Title: The Rolling Stone Book of the Beats The Beat Generation and American Culture
Editor: Holly George Warren
Year Published: 1999 (Hyperion)
Year Purchased: 2000/2001
Source: Barnes & Noble clearance rack
About: Whether the Rolling Stone moniker entices or repels you, this is a fine compilation of essays, musings, reviews and treatises on The Beat Generation and its various, and fantastically varied, players. Although many of the entries were written expressly for this book, others are from Rolling Stone’s archives or from outside sources. Lydia Lunch, Hunter S. Thompson, Graham Parker, Johnny Depp, Patti Smith, Richard Hell, and Lester Bangs number among the crazy quilt of contributors. The insiders’ perspective is voiced by Michael McClure, Joyce Johnson, Hettie Jones, Carolyn Cassady and William S Burroughs. The cacophony of opinions, insights and viewpoints is bold and often contradictory, which should be the intent of any decent compilation. The entirety of the beat experience is presented in vivid, emotive, intelligent terms. Each entry is a micro world of its own, quite unlike any of the others. The photos are notable, and many are rare. If you have any interest in the subject-which really encompasses many subjects loosely gathered under a too-small banner-make this part of your to-read list.

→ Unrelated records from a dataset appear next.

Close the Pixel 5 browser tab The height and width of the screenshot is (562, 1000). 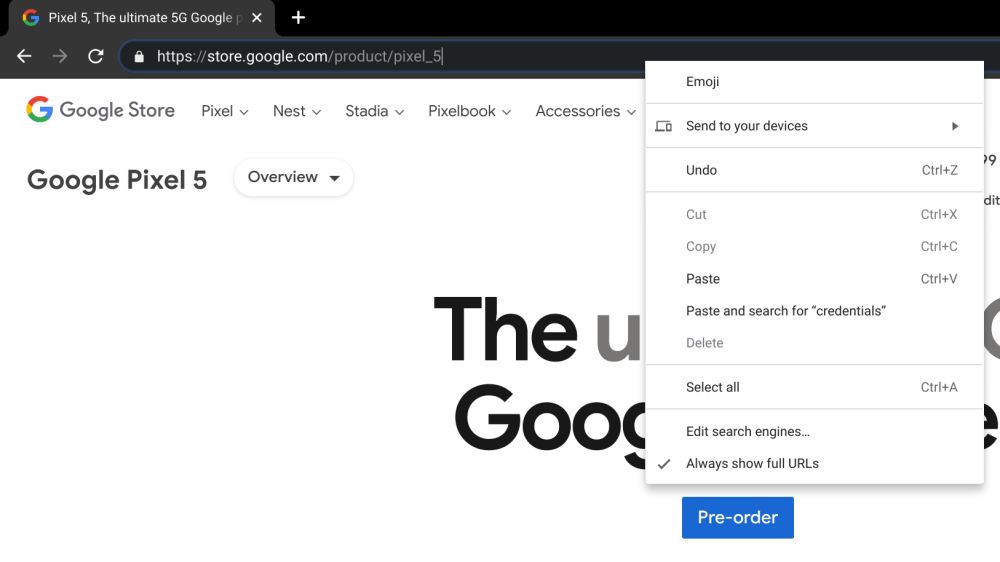point(257,18)
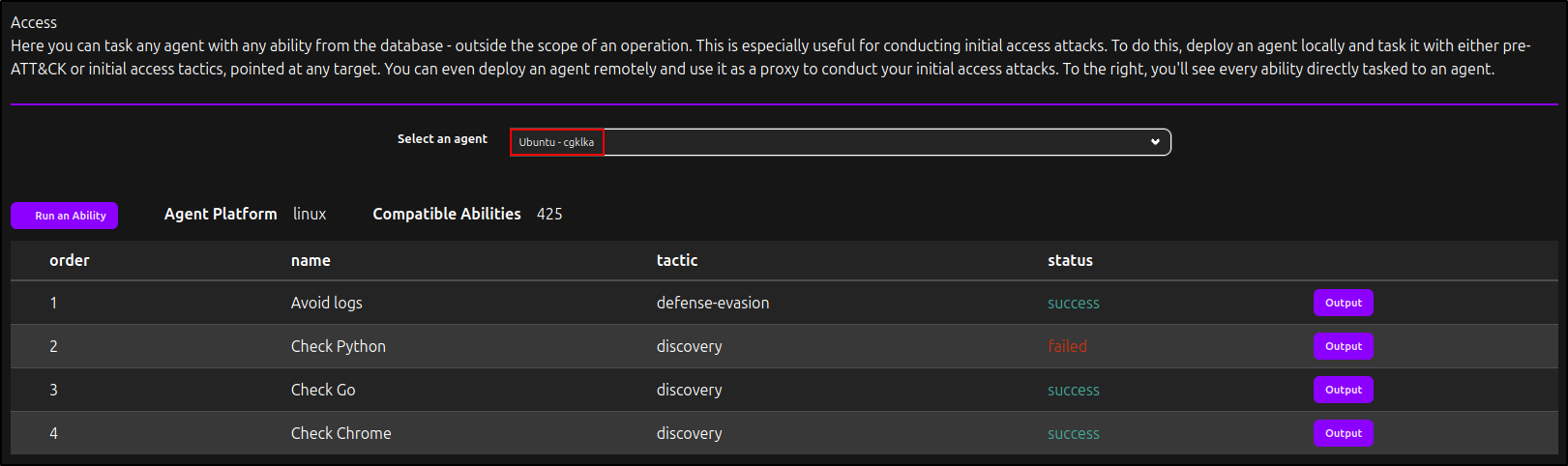Click the failed status text
This screenshot has width=1568, height=466.
(x=1067, y=346)
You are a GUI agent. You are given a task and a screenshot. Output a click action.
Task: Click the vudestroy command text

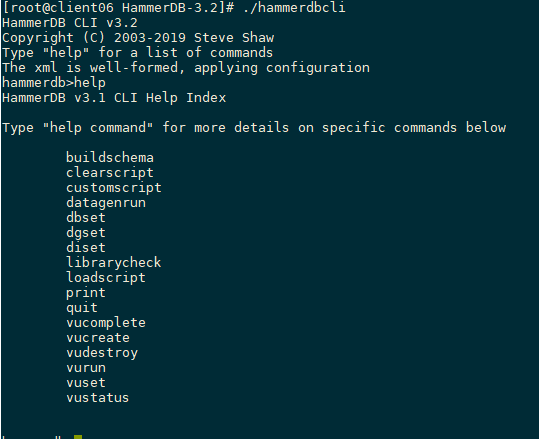point(102,353)
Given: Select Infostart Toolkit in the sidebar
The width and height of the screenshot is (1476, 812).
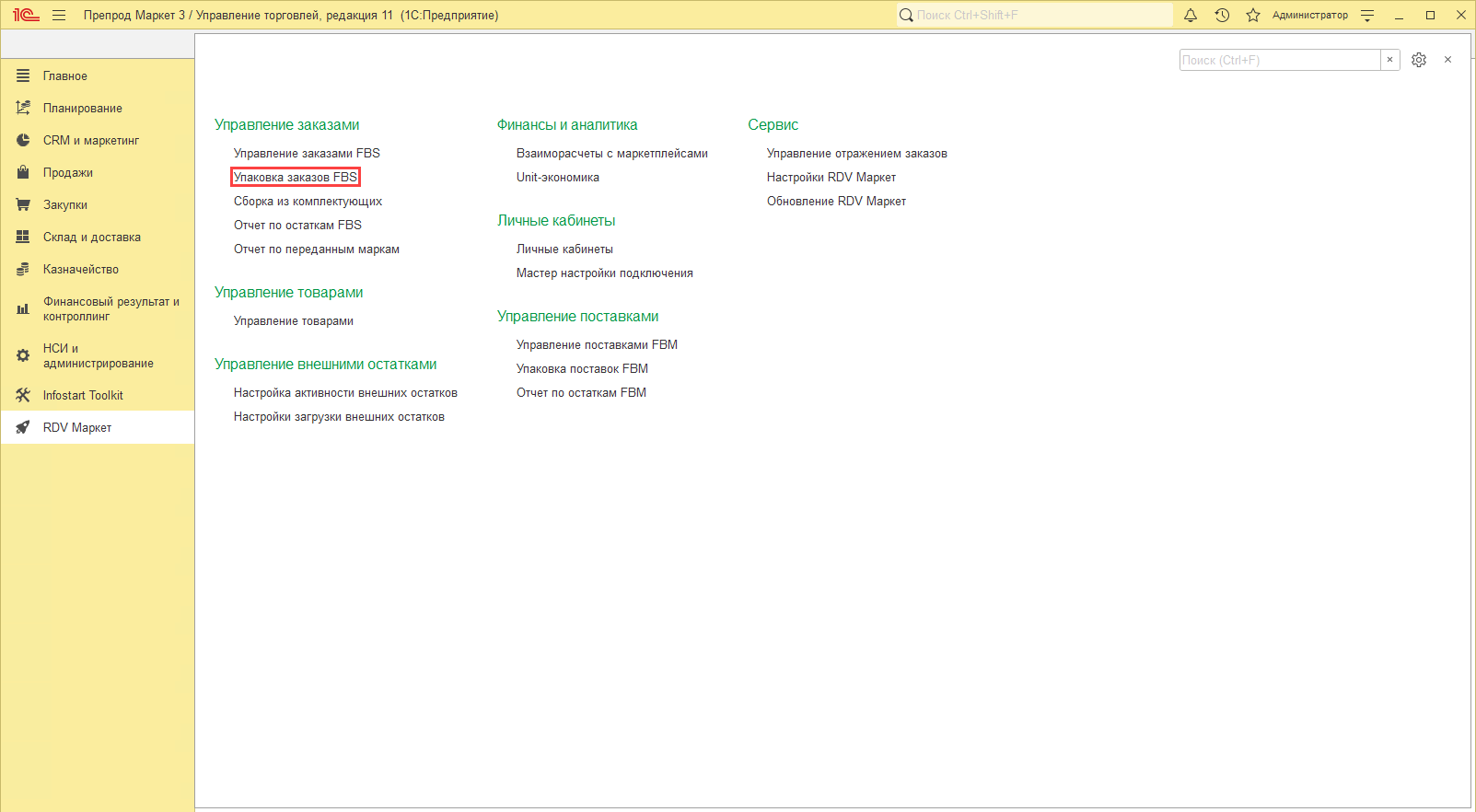Looking at the screenshot, I should point(83,396).
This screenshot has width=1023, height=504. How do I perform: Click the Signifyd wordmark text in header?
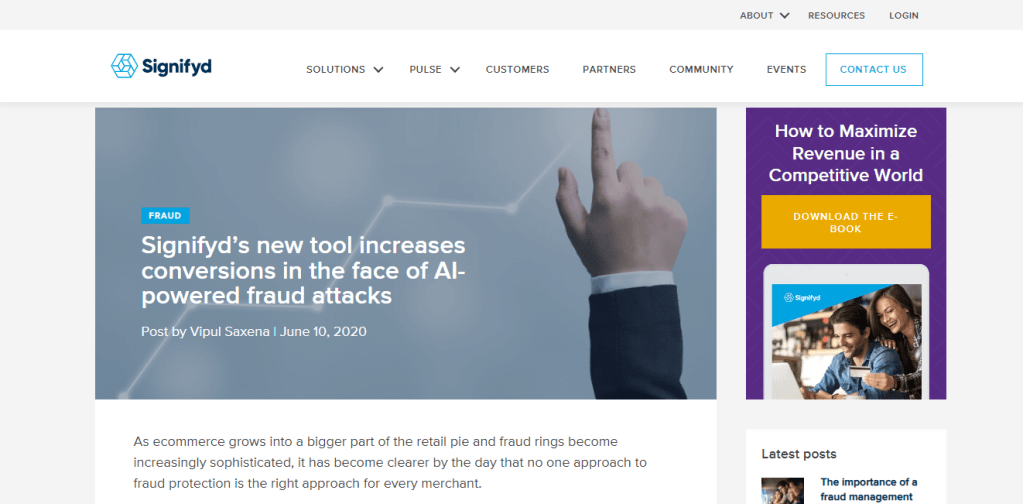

Motivation: I have a long, deep shelf dedicated to the writers and miscellaneous participants of The Beat Generation. This was one of the earliest non-fiction additions to my collection.
Times Read: 3
Random Excerpt/Page 85: “Bob Kaufman and John Wieners are the greatest of the nonsense Beat poets, whatever that means-the social second unit?-people who didn’t spend scads of time with the frontrunners. They’re also two supreme sufferers, and Kaufman, in particular, swallowed more broken glass than all the others combined.”